November 10, 2024 – In a significant step forward for space exploration, NASA engineers and scientists have successfully attached a key piece of technology to the upcoming Nancy Grace Roman Space Telescope. This advanced device, known as the Roman Coronagraph Instrument, was integrated in a sterile clean room at NASA’s Jet Propulsion Laboratory in Southern California. Designed to block intense starlight, the coronagraph will allow scientists to capture the faint glow of planets orbiting stars far beyond our solar system.
Credit: NASA
The completion of this installation marks a crucial milestone for the Roman Space Telescope, which is scheduled to launch in May 2027. Equipped with a field of view over 100 times larger than the Hubble Space Telescope, the Roman mission aims to tackle some of astrophysics’ biggest mysteries, including the nature of dark energy, the search for exoplanets, and advances in infrared astronomy.
This revolutionary observatory will utilize two core tools: the Wide Field Instrument for primary scientific observations and the Roman Coronagraph Instrument. While the coronagraph is officially considered a technology demonstration, its capabilities are a stepping stone toward future missions, including the proposed Habitable Worlds Observatory—a mission that would represent the first telescope explicitly designed to search for potential signs of life on exoplanets.
“In order to get from where we are to where we want to be, we need the Roman Coronagraph to demonstrate this technology,” explained Rob Zellem, deputy project scientist for communications on the Roman mission at NASA’s Goddard Space Flight Center. “We’ll be applying those lessons learned to the next generation of NASA flagship missions that will be explicitly designed to look for Earth-like
planets.”
A technician working underneath the Instrument Carrier for Roman during the integration of the Coronagraph in a clean room at NASA Goddard. Image credit: NASA/Sydney Rohde
Roughly the size of a baby grand piano, the Roman Coronagraph is a sophisticated system of masks, prisms, detectors, and adaptive mirrors. Together, these components work to block a star’s bright glare, making it possible for astronomers to detect orbiting planets that would otherwise remain invisible.

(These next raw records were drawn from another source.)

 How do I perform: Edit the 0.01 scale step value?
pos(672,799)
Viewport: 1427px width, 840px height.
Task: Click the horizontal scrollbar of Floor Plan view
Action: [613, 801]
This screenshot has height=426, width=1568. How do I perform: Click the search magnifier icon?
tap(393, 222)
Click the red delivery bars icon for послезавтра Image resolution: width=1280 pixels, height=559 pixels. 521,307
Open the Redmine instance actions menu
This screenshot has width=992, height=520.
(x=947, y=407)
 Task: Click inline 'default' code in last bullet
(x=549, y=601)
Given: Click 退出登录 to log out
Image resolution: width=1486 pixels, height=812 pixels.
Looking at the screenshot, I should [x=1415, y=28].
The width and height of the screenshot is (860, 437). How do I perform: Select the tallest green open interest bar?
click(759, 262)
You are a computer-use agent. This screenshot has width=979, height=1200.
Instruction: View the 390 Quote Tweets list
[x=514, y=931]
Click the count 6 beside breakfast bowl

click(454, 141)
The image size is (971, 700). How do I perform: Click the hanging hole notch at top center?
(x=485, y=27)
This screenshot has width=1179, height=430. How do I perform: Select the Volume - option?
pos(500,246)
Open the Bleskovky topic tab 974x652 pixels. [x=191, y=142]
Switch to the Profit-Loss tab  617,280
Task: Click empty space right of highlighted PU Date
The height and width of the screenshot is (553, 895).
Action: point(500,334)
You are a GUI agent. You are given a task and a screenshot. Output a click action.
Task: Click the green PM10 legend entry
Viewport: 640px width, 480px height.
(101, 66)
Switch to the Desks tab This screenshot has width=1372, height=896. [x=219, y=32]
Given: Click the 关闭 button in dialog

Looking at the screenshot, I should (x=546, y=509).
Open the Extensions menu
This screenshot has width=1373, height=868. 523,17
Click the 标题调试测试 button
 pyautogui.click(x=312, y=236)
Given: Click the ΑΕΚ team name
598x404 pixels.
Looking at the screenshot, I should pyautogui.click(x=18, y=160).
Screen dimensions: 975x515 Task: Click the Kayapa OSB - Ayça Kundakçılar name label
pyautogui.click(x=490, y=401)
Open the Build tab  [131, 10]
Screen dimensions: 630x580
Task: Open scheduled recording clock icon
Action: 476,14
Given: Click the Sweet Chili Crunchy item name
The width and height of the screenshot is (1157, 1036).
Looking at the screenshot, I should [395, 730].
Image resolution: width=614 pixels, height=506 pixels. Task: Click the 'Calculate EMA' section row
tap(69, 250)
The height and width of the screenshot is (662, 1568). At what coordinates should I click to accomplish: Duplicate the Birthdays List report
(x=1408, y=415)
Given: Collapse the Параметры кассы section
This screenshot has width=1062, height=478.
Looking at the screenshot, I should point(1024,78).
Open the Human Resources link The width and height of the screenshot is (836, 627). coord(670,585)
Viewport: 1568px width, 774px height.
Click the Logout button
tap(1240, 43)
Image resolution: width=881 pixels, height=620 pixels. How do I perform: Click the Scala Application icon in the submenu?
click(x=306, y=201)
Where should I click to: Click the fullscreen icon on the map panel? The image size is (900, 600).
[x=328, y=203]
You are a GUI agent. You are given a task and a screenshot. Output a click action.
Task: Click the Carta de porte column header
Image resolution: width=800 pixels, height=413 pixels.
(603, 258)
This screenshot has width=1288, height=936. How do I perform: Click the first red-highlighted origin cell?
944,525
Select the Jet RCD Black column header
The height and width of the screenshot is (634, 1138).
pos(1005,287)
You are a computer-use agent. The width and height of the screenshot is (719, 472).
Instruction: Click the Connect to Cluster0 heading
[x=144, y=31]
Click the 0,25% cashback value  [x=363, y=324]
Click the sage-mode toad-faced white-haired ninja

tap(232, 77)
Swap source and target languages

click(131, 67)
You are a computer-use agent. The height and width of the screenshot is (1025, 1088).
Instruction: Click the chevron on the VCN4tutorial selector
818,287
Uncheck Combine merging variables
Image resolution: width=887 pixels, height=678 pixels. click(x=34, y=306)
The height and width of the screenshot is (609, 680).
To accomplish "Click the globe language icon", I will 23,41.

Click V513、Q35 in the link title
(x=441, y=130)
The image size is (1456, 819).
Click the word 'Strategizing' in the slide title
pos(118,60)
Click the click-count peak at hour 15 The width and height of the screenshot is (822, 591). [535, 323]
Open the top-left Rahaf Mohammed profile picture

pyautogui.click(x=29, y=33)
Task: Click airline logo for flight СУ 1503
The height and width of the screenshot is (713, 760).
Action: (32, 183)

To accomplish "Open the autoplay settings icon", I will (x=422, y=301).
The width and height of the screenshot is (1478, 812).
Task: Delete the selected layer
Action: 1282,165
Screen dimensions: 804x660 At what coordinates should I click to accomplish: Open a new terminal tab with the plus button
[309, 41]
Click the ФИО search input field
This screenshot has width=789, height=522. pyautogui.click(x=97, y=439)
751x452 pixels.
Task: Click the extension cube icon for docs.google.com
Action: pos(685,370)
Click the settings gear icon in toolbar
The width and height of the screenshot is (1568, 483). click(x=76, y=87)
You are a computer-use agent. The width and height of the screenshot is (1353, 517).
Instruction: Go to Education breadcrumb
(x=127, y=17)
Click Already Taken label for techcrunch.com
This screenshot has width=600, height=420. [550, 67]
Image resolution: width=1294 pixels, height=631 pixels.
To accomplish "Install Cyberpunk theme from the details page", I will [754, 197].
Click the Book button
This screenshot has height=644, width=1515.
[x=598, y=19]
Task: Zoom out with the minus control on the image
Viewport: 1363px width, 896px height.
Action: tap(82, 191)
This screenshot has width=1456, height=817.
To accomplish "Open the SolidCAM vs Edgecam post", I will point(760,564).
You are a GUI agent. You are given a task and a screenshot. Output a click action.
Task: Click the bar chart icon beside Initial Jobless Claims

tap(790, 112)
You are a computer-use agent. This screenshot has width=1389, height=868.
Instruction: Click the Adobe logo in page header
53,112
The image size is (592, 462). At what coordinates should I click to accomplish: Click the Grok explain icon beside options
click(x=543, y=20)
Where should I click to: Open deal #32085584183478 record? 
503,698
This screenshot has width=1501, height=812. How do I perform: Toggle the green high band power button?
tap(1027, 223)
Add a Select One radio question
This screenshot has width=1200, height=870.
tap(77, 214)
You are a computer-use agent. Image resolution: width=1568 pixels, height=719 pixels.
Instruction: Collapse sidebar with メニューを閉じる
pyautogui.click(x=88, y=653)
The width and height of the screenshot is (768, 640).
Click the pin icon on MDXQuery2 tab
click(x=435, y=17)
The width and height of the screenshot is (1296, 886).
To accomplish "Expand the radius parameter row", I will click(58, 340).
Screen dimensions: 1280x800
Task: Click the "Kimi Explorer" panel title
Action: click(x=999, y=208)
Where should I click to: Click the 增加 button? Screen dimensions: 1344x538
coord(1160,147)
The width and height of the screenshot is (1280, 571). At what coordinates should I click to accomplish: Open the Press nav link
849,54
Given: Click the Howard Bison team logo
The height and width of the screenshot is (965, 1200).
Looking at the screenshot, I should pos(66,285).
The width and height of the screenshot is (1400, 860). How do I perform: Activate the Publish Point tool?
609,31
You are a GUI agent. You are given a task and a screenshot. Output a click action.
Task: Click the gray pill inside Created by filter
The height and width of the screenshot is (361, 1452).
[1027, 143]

Current methods for studying exoplanets, like the “transit” technique, rely on measuring slight dips in starlight as planets cross in front of their stars. While this approach has led to numerous discoveries, it is limited, as only a fraction of planets can be observed this way. Planetary transits are brief, infrequent, and only visible if the planet’s orbital plane aligns with Earth’s viewpoint. This leaves many exoplanets undetectable through transit photometry alone.
As direct imaging technologies advance, most telescopes have focused on capturing larger planets that still emit residual heat and light from their formation, making them relatively easier to detect. However, the Roman Coronagraph Instrument is designed to push this boundary by capturing images of planets that are up to 100 million times fainter than their stars—a capability 100 to 1,000 times more sensitive than any previous space-based coronagraph.
The coronagraph’s attachment to the telescope’s Instrument Carrier, a critical support structure positioned between the telescope’s primary mirror and its spacecraft bus, represents another step closer to launch. “You can think of [the Instrument Carrier] as the skeleton of the observatory, what everything interfaces to,” said Brandon Creager, lead mechanical engineer for the Roman Coronagraph at JPL. The Instrument Carrier will also hold Roman’s Wide Field Instrument, the primary scientific tool for the mission, scheduled for integration later this year.
In the coming months, NASA engineers will conduct extensive tests on the coronagraph and continue with the integration of additional telescope components. “It’s really rewarding to watch these teams come together and build up the Roman observatory. That’s the result of a lot of teams, long hours, hard work, sweat, and tears,” said Liz Daly, who leads the integrated payload assembly at Goddard.